Balzani vinse a sorpresa le primarie e investì tutta l'energia di studioso per cercare di capire i suoi concittadini che avrebbe amministrato. Presto però si rese conto che il bombardamento di informazioni a cui era soggetto, sin dalla campagna elettorale, lo costringeva ad una vita fatta di relazioni molto superficiali ed anche poco utili a produrre poi delle decisioni razionali. Il sindaco diventa il terminale di tutte le richieste, le aspirazioni e le proteste senza che spesso possa avere una reale capacità di intervenire. Nella sua intervista, lo storico descrive le sue difficoltà un po' fumosamente, ma per quello che ho potuto capire, la sua recriminazione è stata quella di non avere avuto gli strumenti e il tempo di capire a fondo i problemi e quindi di essersi dovuto affidare abbastanza all'istinto, imparando ad “annusare” le persone cercando di intuire se le loro richieste fossero ragionevoli e oneste. A queste difficoltà ultimamente si sono aggiunte quelle economiche che fanno sì che i sindaci non possano neanche più essere i dispensatori di promesse a caccia di consenso ma siano ridotti ad essere l'ultimo anello istituzionale a cui è affidato il compito di sceriffi di Nottingham.

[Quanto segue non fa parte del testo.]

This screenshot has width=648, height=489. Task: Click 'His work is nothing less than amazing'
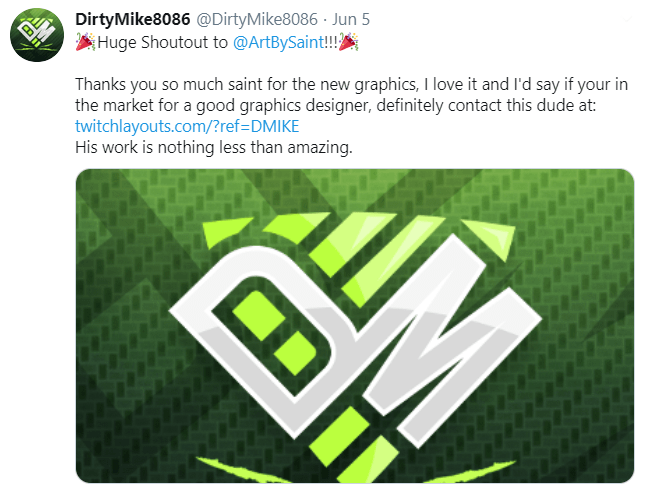(x=214, y=147)
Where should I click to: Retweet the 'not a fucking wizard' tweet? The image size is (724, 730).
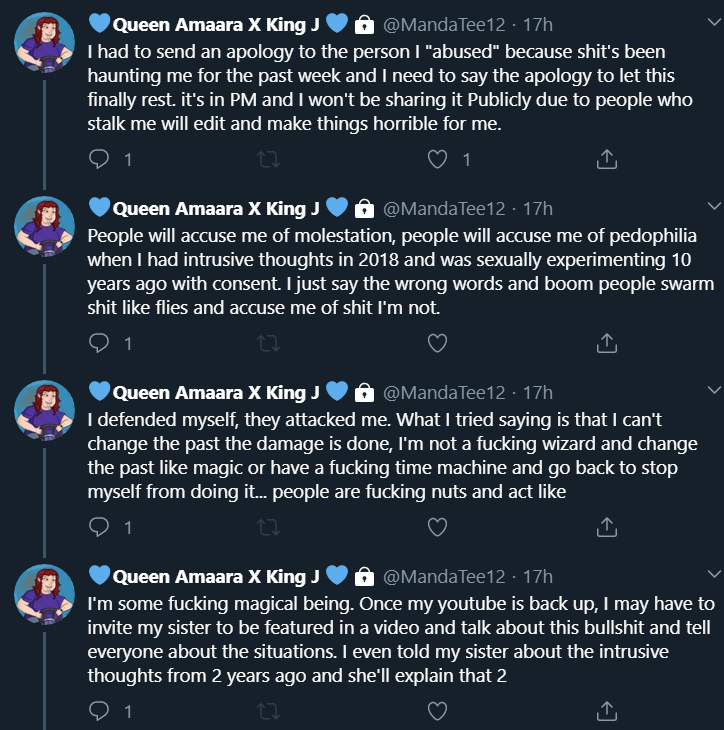268,527
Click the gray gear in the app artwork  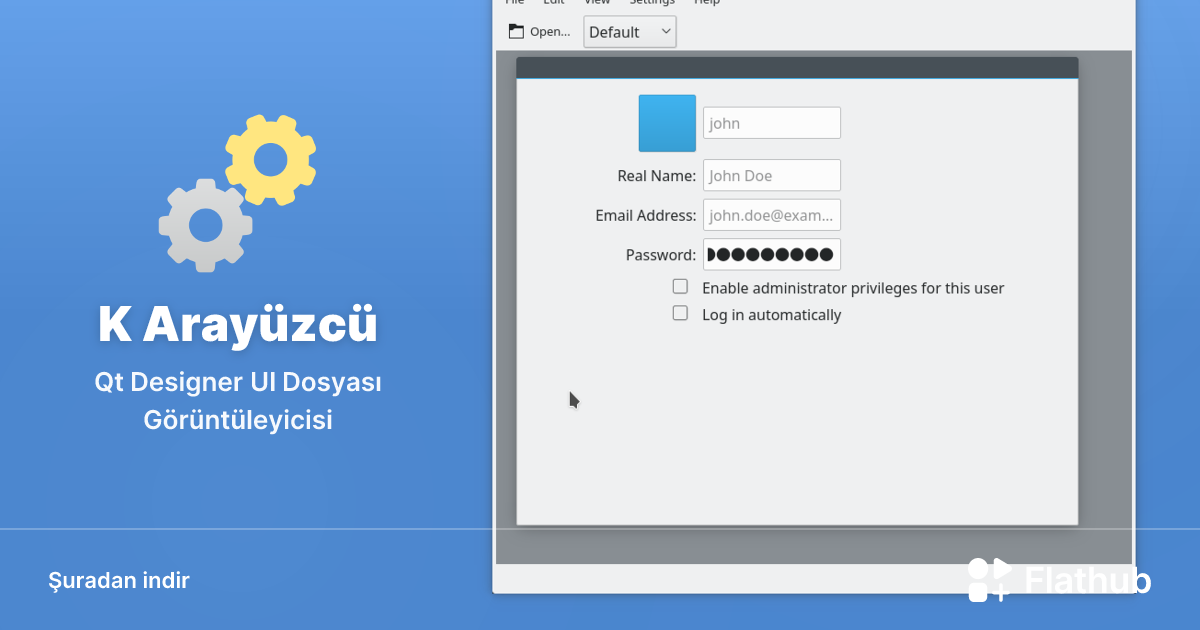[205, 224]
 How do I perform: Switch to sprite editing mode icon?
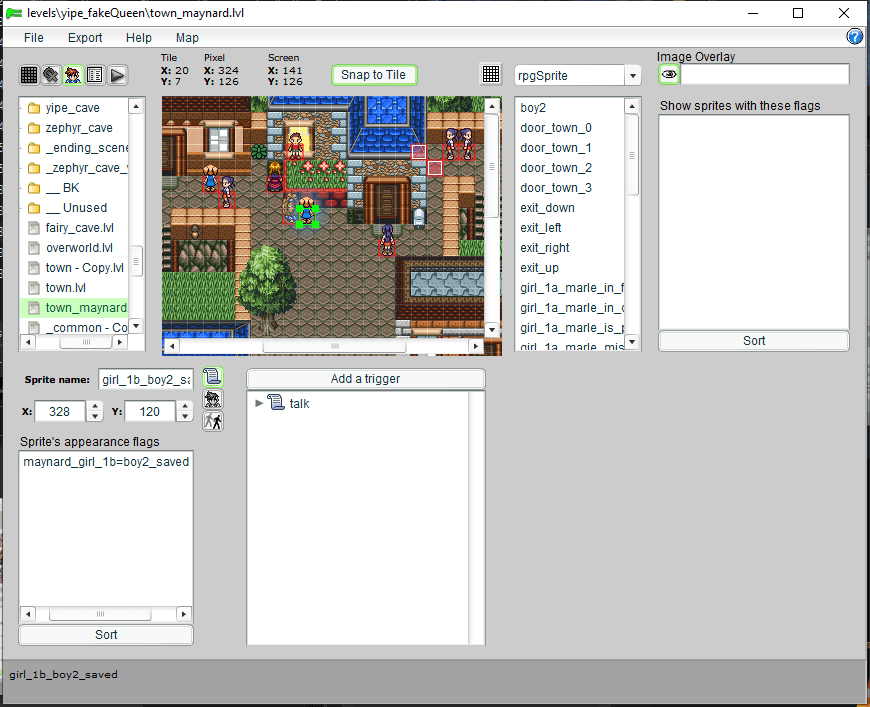point(73,75)
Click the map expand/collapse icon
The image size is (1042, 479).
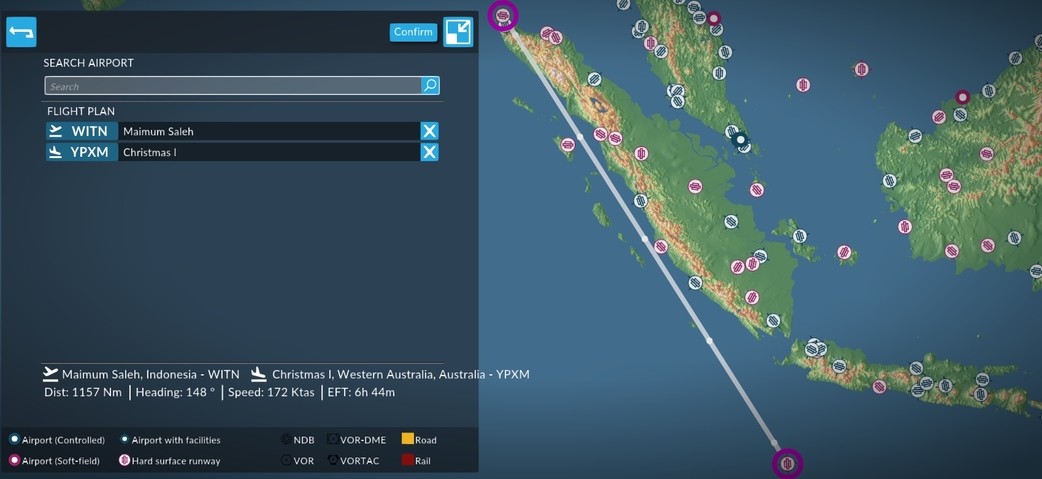pyautogui.click(x=458, y=32)
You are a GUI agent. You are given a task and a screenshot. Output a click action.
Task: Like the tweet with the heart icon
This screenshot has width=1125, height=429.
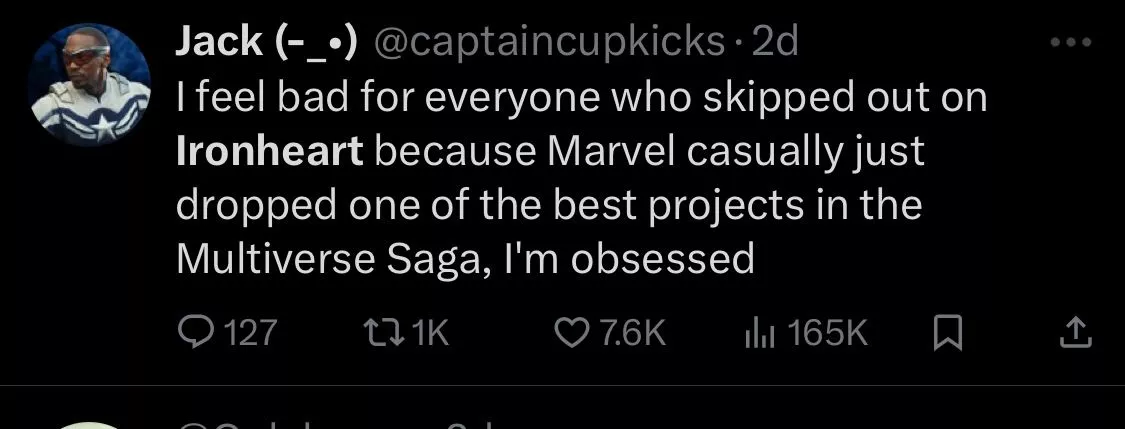(x=573, y=333)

Ascoltandolo mi è venuto naturale associarvi l'esperienza molto più modesta di direttore per l'istituto per cui lavoro, carica che è elettiva all'interno dell'ente e che viene rinnovata ogni quattro anni (+ 4 di eventuale secondo mandato). Non è un compito facile perchè a questa figura, di professione scienziato e professore universitario, sono richieste anche competenze giuridiche e contabili, abilità manageriali ed organizzative, e, cosa ancora più difficile, di gestione del personale. Tutti quelli che non sono mai stati direttori sono pieni di grandi idee e dispensano saggi consigli su come opererebbero loro, su quanti adempimenti burocratici e assurdi si potrebbero eliminare, su come gestirebbero in modo snello ed efficace le risorse. Dopo trent'anni che lavoro per questa istituzione e sei direttori visti alla prova posso dire loro solo: “provare per credere”.

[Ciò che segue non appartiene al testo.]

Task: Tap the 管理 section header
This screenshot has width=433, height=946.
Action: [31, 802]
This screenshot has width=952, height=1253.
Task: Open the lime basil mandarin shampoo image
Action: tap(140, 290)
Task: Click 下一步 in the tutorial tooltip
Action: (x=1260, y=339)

Analogamente temo che anche tutti quei bei volti nuovi che tentano di rinnovare la classe politica venendo dal nulla inevitabilmente una volta seduti sulla poltrona (soprattutto quella assai impegnativa di amministratore locale) si rendano presto conto che non è poi così banale cambiare le cose. Certamente il rinnovamento è necessario, nessuno lo nega e bisogna provarci, ma francamente diffido di chi si improvvisa in nome del “nuovo”.

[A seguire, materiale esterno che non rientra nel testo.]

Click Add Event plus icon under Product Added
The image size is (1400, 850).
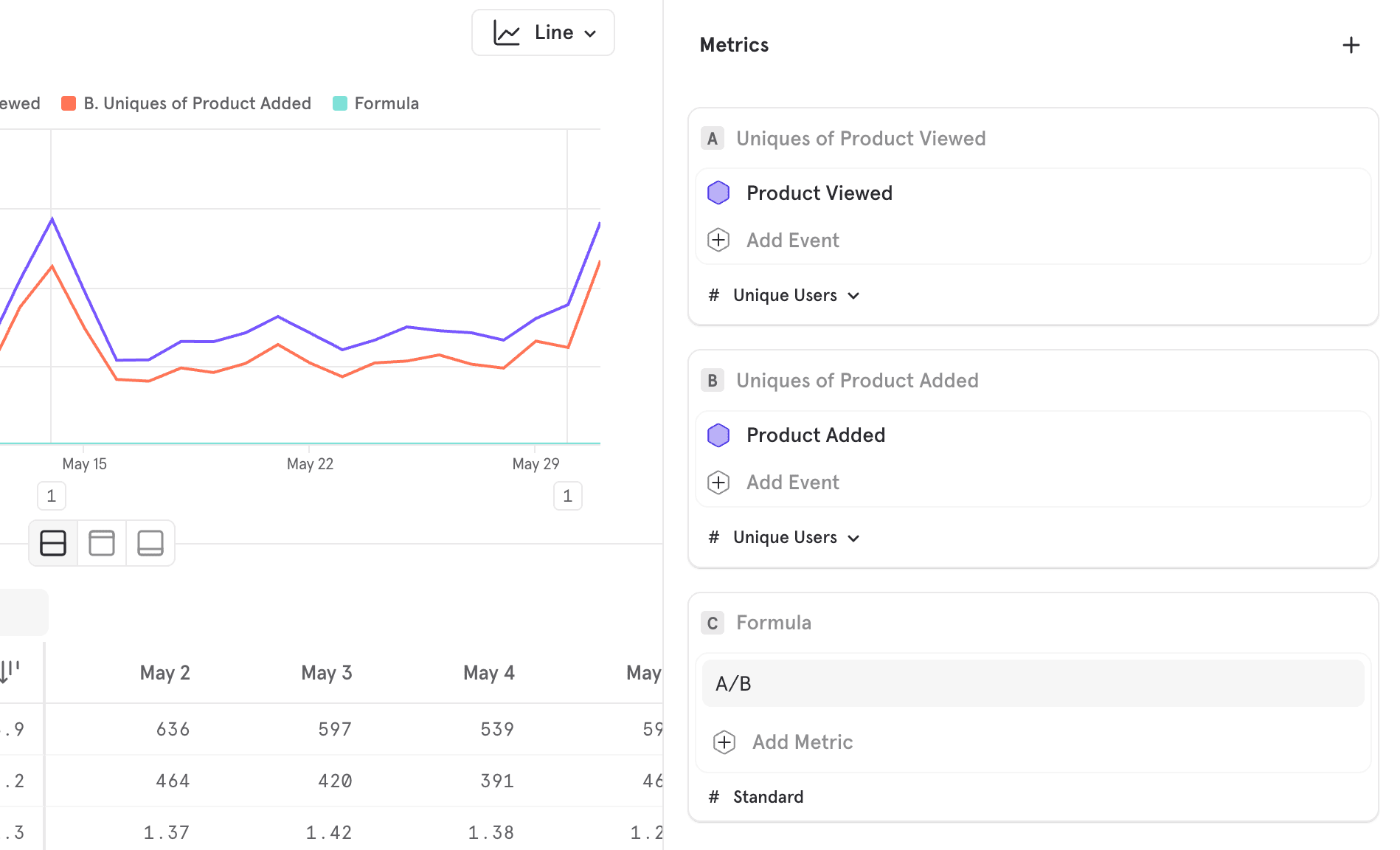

Ci sono comunque esperimenti interessanti che varrebbe la pena di studiare. Come l'ormai stracitato Comune di Capannori, 46 mila abitanti (non proprio un comune piccolissimo), dove hanno messo su un bel meccanismo di consultazione dei cittadini sulle scelte di investimento del bilancio comunale 2012. Ne hanno parlato a Report e ne tratta anche quest'articolo di Altreconomia. Trovare un meccanismo equo ma snello per condividere delle scelte con una comunità è un compito arduo. Anche l'ex sindaco di Forlì racconta come su qualunque argomento ci siano tonnellate di pareri opposti persino a livello di caseggiato e lo sforzo di recuperare gli elementi dell'interesse pubblico è faticosissimo. Eppure Capannori sembra esserci riuscito, quindi qualche speranza c'è.